Task goal: Scan the records for the word "heart". Report each line where it occurs.

(Collected data entries)
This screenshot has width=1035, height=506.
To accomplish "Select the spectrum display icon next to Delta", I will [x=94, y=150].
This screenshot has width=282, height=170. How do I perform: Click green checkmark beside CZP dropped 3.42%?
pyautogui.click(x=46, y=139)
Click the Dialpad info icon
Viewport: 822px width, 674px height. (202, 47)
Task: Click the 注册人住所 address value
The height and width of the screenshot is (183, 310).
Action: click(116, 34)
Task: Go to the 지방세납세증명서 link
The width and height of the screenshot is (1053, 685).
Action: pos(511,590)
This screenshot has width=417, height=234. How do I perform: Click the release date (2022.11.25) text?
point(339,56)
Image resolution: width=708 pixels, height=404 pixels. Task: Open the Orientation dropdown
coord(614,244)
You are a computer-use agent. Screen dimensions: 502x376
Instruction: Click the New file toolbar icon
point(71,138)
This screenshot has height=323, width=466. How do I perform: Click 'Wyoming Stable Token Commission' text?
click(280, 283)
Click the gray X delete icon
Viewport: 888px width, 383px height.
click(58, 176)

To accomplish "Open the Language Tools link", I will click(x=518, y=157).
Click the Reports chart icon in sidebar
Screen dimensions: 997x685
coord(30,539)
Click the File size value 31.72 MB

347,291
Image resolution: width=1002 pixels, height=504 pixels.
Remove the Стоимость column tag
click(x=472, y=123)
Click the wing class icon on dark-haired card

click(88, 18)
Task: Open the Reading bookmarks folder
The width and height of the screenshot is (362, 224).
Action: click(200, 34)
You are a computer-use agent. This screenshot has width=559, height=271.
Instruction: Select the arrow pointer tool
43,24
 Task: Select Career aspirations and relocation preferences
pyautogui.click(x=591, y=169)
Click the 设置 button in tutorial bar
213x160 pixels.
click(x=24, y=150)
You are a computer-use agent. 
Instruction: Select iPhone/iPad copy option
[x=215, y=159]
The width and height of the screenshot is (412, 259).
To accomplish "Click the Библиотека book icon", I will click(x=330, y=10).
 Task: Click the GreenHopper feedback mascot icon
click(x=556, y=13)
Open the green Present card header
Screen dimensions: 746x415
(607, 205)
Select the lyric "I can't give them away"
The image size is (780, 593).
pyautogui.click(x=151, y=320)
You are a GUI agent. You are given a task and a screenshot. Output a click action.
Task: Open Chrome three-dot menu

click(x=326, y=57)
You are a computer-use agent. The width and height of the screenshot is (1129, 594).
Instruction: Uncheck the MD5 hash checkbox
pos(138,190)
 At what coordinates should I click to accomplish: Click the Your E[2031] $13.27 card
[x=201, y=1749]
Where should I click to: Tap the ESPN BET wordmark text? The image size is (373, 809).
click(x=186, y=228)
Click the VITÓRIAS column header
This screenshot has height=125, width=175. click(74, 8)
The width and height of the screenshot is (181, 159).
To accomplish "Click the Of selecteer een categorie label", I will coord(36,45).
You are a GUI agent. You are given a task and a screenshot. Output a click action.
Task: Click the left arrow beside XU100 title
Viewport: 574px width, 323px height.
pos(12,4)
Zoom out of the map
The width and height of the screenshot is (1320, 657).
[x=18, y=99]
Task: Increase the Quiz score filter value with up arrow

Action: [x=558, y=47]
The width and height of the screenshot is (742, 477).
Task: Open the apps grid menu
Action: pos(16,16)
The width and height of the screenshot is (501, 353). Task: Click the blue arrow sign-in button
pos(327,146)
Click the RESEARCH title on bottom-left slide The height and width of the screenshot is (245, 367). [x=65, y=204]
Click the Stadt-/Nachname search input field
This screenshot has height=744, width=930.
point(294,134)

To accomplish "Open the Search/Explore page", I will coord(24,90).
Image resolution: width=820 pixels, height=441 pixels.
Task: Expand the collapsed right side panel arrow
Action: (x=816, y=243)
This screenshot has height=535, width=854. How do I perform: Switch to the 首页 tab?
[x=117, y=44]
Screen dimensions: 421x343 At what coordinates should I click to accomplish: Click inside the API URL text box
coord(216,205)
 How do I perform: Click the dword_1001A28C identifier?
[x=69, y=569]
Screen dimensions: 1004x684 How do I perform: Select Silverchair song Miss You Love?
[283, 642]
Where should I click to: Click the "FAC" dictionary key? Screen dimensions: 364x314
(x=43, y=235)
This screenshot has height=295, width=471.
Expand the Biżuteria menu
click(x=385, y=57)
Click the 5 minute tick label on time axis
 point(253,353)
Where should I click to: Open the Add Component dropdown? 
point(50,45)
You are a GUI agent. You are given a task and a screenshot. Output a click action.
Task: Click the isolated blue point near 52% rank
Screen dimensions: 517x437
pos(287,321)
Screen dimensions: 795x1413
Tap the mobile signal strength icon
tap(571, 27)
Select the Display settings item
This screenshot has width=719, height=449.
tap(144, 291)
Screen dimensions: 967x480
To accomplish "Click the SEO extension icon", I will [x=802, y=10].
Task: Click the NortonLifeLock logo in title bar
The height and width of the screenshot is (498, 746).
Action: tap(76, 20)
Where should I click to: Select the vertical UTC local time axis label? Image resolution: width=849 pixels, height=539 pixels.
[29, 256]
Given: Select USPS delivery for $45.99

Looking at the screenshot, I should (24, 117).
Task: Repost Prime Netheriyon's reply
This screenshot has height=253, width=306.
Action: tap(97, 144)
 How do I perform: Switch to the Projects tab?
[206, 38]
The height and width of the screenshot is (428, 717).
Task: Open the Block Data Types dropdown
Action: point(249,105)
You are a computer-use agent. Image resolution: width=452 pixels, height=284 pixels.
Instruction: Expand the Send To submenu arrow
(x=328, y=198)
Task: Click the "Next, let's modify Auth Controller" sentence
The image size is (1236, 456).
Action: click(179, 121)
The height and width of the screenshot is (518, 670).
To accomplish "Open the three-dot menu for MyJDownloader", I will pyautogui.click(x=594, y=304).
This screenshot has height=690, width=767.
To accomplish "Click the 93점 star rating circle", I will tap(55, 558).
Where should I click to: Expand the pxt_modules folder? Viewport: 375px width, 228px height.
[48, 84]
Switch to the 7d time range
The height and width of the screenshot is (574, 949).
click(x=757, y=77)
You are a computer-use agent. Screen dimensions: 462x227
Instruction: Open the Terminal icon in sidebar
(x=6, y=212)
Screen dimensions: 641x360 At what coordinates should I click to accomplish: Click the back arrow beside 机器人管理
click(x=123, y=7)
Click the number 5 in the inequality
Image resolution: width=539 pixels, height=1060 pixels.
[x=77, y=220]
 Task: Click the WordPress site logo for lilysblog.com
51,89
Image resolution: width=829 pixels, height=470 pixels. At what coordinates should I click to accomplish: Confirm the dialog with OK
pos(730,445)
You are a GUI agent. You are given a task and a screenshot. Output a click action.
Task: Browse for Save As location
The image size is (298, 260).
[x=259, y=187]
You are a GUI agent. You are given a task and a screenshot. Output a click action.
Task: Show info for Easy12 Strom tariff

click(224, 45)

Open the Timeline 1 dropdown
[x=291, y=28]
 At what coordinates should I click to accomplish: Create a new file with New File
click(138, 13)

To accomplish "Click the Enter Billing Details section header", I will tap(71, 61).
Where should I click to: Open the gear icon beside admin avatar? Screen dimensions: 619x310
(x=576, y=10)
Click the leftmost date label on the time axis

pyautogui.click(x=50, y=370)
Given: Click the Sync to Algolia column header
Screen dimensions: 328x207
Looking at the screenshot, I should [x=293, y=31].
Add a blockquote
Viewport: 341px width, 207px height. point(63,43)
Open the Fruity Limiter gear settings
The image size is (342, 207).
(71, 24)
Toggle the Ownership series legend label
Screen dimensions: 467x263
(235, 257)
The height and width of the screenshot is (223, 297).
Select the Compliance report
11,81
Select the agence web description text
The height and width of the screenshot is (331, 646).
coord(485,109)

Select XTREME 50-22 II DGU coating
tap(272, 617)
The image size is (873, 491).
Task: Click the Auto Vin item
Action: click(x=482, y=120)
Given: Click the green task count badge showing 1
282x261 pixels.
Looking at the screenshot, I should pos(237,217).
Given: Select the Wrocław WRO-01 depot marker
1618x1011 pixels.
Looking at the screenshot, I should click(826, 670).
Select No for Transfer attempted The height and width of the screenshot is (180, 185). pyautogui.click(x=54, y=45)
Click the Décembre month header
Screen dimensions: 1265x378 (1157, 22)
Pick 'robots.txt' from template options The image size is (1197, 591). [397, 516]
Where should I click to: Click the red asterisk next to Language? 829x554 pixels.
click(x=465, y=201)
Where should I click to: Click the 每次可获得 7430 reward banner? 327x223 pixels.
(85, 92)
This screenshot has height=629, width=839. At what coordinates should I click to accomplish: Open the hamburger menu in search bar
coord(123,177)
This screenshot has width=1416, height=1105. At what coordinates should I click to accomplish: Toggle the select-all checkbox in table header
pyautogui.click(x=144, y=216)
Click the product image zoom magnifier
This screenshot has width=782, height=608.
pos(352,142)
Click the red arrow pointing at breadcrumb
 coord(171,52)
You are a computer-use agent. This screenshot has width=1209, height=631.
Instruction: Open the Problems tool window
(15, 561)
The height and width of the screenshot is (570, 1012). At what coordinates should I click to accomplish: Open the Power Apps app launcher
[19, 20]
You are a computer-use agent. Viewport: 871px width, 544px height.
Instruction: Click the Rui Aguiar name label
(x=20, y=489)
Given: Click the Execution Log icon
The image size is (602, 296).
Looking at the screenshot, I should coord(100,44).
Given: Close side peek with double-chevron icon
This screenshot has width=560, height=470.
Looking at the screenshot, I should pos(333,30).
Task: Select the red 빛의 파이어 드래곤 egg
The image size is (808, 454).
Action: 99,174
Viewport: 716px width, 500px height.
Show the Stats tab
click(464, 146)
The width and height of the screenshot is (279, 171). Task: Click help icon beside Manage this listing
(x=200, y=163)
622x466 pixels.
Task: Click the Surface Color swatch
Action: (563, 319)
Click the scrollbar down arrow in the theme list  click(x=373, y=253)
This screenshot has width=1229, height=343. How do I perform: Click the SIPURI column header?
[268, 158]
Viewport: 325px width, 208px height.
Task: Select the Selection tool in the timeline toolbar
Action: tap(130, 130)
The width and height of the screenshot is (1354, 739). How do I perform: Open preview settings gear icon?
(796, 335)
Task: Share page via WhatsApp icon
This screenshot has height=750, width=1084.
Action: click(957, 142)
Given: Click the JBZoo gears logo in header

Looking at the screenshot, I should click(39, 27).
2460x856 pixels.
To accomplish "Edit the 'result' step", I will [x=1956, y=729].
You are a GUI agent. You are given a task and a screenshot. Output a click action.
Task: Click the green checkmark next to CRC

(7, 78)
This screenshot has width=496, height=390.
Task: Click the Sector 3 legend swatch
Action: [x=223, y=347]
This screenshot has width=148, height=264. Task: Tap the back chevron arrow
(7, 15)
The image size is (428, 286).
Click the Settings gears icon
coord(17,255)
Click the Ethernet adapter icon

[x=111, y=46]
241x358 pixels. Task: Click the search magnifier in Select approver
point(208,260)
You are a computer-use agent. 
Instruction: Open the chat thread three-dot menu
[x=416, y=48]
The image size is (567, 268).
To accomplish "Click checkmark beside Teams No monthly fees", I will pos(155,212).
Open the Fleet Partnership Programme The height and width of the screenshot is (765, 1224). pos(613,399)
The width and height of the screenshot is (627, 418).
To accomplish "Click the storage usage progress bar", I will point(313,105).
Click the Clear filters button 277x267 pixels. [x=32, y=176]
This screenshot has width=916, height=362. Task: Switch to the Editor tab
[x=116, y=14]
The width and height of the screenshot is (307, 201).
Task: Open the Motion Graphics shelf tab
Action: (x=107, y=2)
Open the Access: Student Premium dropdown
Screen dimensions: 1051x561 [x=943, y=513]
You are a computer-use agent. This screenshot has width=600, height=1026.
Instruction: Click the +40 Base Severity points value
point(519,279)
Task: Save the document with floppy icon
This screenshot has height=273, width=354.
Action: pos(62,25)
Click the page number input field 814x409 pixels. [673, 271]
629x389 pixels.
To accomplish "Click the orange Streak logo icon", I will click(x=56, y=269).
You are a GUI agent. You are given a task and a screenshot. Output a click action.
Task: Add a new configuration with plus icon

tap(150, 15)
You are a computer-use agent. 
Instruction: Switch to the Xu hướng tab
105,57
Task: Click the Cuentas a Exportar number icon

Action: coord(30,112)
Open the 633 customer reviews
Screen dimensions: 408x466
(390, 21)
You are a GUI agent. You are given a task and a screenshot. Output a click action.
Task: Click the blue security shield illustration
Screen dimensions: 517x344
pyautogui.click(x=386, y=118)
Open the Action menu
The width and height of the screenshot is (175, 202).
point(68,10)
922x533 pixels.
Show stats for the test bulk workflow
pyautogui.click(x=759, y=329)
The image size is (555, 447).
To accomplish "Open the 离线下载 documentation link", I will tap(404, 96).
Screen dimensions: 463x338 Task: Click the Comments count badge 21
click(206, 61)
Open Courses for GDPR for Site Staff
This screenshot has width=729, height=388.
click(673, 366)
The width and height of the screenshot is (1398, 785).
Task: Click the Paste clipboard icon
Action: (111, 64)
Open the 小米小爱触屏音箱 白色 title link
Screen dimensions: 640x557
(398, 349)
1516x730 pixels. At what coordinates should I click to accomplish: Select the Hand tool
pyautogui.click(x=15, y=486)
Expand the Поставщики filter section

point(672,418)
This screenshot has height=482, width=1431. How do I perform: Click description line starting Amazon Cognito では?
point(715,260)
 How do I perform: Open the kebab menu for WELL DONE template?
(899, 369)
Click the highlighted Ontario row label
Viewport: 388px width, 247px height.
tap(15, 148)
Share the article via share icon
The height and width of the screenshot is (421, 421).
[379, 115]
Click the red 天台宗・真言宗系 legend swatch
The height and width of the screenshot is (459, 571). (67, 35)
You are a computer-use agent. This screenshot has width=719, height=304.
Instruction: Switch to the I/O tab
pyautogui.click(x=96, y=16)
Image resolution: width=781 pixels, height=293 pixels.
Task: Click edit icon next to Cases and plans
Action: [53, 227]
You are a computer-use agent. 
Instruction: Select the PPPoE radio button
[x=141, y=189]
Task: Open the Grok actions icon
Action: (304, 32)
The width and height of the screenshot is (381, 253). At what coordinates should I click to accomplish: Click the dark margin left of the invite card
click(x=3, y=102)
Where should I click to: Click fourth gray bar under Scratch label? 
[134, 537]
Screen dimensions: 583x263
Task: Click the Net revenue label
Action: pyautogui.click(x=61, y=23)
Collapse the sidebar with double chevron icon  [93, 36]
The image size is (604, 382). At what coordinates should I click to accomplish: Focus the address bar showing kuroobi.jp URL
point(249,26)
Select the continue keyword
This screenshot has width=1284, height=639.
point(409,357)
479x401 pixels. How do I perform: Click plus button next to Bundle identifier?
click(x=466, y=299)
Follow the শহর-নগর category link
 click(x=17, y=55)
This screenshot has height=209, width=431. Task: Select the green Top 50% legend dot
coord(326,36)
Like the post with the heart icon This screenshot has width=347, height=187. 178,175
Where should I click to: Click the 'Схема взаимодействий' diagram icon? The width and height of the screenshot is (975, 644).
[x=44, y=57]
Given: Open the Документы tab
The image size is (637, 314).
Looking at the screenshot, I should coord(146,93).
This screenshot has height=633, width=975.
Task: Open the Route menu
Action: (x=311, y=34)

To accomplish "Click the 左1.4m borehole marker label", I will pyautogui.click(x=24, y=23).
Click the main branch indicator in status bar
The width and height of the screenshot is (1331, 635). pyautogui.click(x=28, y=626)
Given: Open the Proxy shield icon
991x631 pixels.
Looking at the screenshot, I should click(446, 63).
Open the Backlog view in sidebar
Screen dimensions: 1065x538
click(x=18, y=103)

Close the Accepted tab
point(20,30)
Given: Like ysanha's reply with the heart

Written solution:
Like the post with the heart icon This screenshot has width=347, height=187. 178,175
Given: Like ysanha's reply with the heart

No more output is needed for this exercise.